_Problem_: Please render the material as a Markdown table with the columns Number and Line, beginning at the line that contains "How do I perform: Click" and stopping after the line that contains "(x=264, y=141)", with blank lines skipped. Leave the pictures out of the table.

_Data records_:
————————
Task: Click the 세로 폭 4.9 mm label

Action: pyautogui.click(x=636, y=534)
————————
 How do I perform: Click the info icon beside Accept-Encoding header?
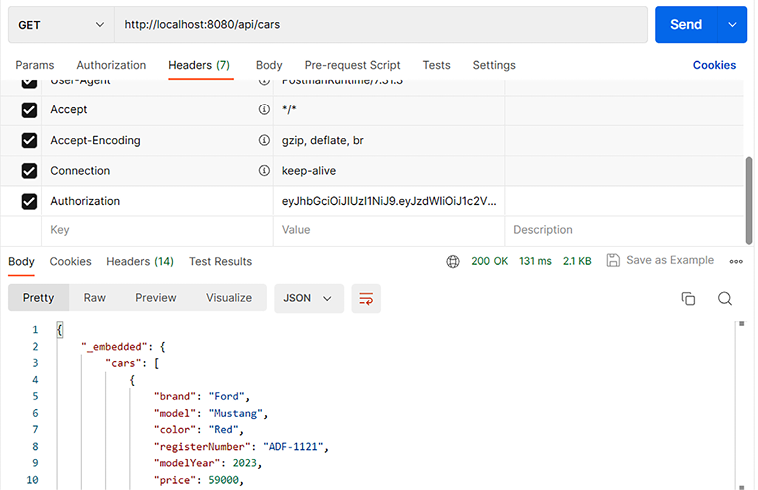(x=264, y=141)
————————
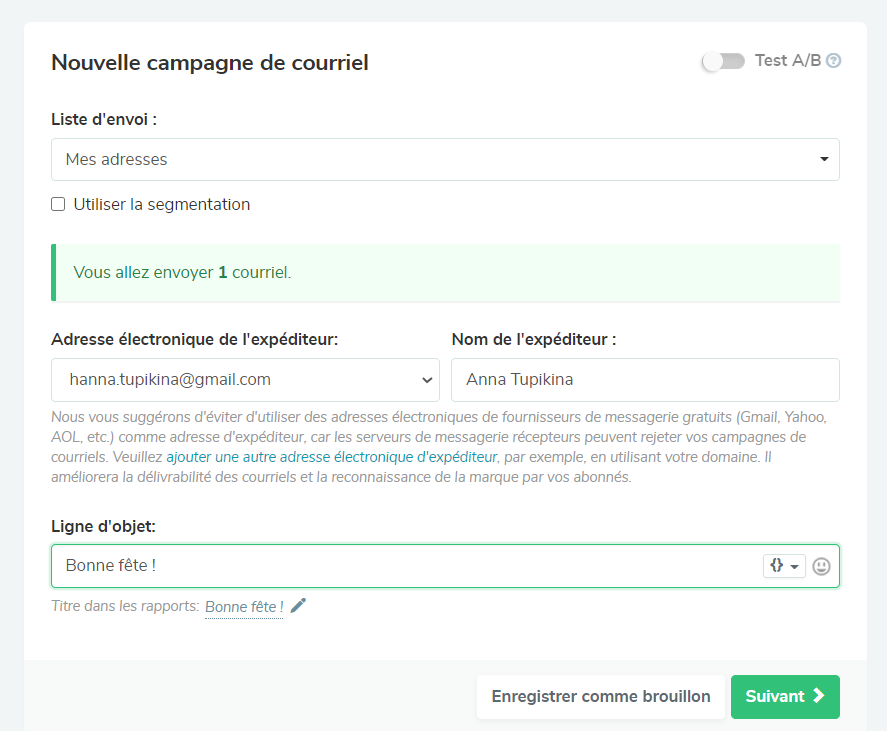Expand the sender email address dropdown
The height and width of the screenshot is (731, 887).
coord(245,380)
————————
_Reply to the exercise_:
| Number | Line |
|---|---|
| 1 |  How do I perform: Click the info icon beside Accept-Encoding header? |
| 2 | (x=264, y=141) |